Identifying the brain region that triggers seizures in epilepsy patients may become much easier, thanks to researchers at the University of Exeter and colleagues who developed a new mathematical method that measures the contribution of different brain areas to the development of seizures.
The new method, which can revolutionize surgery and greatly improve patient outcome, is described in the study “Estimation of brain network ictogenicity predicts outcome from epilepsy surgery,” published in Scientific Reports.
Surgery has been shown to be effective in the treatment of seizures in epilepsy patients who fail pharmacological approaches. However, positive long-term outcomes following surgery are only observed in approximately 50 percent of patients, and that estimation drops to 15 percent in extra-temporal cases.
During pre-surgical planning, doctors acquire a combination of observations on the brain’s electrical activity that help them identify the region from which the seizures originate or that has a role in creating them. The region is known as the epileptogenic zone.
Although there are several potential reasons for surgery to fail, the most likely is resection that fails to remove the seizure-generating networks from the brain.
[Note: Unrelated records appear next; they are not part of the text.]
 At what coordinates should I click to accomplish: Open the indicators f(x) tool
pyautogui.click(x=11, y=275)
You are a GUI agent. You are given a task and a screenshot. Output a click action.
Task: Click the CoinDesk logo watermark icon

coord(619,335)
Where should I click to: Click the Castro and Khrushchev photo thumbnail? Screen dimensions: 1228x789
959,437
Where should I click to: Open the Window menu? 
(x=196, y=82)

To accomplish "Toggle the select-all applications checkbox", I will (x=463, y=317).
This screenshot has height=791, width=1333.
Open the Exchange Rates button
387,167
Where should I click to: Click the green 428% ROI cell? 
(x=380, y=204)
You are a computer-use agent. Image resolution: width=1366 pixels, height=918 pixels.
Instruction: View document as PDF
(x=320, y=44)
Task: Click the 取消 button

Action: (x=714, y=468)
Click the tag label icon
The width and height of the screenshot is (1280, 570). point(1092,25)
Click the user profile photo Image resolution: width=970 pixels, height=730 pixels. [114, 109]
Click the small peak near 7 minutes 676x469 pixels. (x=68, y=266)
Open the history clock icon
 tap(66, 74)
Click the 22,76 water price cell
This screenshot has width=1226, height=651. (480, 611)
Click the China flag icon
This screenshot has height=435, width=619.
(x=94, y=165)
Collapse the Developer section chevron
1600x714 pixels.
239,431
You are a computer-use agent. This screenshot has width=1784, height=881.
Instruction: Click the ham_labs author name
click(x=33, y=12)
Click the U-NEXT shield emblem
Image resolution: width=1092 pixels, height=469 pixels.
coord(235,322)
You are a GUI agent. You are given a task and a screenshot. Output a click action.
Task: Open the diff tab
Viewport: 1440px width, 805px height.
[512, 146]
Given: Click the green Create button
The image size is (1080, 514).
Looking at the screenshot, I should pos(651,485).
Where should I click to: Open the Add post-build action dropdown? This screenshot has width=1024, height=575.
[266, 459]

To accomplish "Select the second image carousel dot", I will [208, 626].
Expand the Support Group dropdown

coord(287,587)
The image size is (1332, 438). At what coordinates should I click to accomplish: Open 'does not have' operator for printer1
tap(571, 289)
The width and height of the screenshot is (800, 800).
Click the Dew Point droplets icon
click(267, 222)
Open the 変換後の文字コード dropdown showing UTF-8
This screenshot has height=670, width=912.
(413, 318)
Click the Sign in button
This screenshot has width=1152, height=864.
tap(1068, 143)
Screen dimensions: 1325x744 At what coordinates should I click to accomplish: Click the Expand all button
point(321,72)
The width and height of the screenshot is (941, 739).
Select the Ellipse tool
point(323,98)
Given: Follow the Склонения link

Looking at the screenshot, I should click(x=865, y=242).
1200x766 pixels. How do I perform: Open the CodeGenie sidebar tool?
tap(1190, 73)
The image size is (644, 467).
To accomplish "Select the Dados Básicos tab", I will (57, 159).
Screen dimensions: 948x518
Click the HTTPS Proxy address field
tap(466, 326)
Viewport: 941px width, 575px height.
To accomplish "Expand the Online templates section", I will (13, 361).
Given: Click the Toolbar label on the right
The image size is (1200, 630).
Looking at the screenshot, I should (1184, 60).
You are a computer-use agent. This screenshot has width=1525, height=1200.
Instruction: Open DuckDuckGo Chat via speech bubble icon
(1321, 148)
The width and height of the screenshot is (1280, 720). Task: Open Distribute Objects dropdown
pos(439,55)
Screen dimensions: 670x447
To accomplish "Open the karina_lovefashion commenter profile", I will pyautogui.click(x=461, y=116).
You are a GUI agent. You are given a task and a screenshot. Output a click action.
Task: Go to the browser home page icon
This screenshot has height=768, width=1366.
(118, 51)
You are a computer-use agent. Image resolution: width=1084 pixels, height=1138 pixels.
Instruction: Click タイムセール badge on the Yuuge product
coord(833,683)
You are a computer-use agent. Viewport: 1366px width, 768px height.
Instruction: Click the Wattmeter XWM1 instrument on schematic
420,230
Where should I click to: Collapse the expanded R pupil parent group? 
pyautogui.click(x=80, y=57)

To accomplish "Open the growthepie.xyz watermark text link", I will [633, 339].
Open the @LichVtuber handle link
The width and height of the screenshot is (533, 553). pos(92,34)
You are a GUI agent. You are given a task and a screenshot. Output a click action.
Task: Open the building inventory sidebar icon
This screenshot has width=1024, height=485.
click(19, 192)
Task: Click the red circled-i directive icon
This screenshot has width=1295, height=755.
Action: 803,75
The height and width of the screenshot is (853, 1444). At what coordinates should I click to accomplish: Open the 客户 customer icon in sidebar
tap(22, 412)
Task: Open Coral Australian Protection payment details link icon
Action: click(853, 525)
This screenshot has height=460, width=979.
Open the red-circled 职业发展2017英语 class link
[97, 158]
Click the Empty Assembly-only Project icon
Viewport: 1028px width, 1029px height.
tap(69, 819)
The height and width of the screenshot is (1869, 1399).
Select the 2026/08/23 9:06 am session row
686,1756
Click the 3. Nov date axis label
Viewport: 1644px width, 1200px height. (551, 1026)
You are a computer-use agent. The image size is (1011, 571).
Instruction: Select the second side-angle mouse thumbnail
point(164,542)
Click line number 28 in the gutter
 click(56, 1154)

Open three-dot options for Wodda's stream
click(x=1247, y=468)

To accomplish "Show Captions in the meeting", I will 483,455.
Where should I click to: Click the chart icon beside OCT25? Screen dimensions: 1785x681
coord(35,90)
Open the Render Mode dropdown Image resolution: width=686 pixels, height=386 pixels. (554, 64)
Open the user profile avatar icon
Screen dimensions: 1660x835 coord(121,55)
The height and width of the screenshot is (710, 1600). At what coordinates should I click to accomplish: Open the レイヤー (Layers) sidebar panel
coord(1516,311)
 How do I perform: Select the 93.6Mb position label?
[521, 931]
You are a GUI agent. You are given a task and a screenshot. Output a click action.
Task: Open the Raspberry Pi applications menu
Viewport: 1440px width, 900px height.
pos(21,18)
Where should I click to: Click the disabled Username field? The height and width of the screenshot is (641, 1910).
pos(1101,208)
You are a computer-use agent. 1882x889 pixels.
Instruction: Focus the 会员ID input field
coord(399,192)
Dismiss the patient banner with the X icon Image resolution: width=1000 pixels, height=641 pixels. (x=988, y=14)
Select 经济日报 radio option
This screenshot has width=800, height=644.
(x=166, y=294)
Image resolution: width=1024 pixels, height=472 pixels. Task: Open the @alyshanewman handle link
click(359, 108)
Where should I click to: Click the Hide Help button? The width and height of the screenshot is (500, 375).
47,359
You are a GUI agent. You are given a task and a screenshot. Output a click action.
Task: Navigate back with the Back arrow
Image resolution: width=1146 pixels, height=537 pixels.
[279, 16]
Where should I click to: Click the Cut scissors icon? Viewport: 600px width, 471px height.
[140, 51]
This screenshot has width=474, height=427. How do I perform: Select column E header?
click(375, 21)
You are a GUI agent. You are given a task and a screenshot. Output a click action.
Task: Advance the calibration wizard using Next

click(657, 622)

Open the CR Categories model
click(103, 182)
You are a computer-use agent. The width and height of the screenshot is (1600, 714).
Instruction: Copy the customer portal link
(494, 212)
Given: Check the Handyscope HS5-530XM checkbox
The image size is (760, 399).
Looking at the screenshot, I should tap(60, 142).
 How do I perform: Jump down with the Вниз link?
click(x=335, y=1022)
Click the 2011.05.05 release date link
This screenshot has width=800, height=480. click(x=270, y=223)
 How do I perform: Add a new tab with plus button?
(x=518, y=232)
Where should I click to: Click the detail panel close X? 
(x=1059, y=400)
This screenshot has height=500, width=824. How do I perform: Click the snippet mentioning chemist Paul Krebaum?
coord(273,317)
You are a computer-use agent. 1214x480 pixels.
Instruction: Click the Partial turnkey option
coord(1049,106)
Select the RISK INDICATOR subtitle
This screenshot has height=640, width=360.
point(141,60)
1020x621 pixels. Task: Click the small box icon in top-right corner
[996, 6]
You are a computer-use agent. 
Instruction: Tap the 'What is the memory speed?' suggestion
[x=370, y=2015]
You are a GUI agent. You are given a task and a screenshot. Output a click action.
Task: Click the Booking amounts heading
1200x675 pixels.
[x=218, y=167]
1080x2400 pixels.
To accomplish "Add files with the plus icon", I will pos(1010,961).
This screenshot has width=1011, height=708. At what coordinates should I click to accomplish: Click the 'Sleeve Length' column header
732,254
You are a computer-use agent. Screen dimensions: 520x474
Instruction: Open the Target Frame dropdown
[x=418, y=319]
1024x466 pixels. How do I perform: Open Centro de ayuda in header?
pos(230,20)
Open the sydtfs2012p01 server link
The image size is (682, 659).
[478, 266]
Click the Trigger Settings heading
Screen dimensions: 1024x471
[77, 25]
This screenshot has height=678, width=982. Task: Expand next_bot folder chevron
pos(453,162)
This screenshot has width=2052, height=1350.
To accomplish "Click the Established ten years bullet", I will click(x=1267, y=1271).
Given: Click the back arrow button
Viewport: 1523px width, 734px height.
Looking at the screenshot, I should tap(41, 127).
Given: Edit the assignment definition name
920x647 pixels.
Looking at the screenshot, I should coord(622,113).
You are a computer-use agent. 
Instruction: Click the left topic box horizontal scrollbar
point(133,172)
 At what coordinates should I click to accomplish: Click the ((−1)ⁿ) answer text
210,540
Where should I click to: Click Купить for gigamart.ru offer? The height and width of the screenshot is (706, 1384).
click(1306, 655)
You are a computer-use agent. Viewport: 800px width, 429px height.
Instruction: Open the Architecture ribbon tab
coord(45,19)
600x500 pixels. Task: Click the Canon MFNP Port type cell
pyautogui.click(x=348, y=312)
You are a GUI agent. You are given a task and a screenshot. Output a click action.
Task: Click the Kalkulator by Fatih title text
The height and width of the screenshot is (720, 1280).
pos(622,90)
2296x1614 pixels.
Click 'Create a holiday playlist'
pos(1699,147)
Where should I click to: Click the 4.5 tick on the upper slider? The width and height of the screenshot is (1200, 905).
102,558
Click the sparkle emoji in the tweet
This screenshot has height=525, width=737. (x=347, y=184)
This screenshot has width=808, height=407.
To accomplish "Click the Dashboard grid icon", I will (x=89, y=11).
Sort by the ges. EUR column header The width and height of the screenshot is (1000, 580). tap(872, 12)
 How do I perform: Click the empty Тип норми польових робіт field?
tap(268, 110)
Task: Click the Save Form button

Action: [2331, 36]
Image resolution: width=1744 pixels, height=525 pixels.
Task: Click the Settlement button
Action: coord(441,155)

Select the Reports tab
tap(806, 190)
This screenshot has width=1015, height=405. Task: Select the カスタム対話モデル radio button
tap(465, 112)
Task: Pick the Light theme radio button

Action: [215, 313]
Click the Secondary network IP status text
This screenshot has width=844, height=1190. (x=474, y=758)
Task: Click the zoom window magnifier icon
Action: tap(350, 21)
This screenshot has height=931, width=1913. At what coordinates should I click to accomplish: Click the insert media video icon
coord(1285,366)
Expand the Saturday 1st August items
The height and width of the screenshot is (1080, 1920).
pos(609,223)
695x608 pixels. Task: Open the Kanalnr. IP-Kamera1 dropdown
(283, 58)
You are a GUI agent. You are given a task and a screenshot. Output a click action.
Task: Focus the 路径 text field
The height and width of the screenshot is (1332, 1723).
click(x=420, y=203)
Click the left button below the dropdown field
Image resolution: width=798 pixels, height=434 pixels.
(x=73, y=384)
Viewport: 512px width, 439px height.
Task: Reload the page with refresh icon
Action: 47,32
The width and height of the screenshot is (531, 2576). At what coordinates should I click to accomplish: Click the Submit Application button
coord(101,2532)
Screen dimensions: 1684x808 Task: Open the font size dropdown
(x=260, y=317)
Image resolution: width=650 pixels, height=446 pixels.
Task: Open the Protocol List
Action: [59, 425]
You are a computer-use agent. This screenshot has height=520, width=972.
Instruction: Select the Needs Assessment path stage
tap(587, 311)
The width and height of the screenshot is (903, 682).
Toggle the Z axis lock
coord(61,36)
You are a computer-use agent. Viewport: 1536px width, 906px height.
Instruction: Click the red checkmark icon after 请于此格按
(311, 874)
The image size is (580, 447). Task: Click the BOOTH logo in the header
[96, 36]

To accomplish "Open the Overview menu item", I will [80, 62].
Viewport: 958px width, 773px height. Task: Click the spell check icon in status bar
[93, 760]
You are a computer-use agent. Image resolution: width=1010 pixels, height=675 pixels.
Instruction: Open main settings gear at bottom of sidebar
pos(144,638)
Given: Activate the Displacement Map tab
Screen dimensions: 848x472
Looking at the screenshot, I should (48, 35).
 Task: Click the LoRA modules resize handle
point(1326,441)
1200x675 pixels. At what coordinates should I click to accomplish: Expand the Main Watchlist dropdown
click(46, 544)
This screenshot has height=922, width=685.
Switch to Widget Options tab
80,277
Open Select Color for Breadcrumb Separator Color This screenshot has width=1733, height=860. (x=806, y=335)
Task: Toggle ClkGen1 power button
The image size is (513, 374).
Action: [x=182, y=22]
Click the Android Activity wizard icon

“We see these patterns in a particular region of the brain and therefore we assume that that’s the region of the brain that the seizure is originating from, whereas in actual fact it could be, and our research suggests, that…there are other regions involved in generating the seizures,” said John R. Terry, professor of biomedical modeling, and director of EPSRC Centre for Predictive Modeling in Healthcare, of theCollege of Engineering, Mathematics and Physical Sciences, University of Exeter, in a press release.
In fact, rather than being the actual cause of the seizures, the patterns seen by surgeons may be a consequence of the seizure mechanism itself, Terry said. The new model predicts which regions are involved in the brain’s seizure-generating capabilities. It works as a decision support tool for surgeons to identify the brain region to resect.
“It’s not going to replace surgeons; it’s going to provide additional information that will hopefully be valuable to them when it comes to planning the surgery,” Terry said.
The model is based on electrical recordings that are routinely collected during pre-surgical planning. The recordings help build a representation of how the different regions in the brain communicate with each other.
The researchers have already tested the model in patients who underwent surgery. The value of the model was substantiated in patients with positive post-operative outcome whose predicted epileptogenic zone was within the resected area.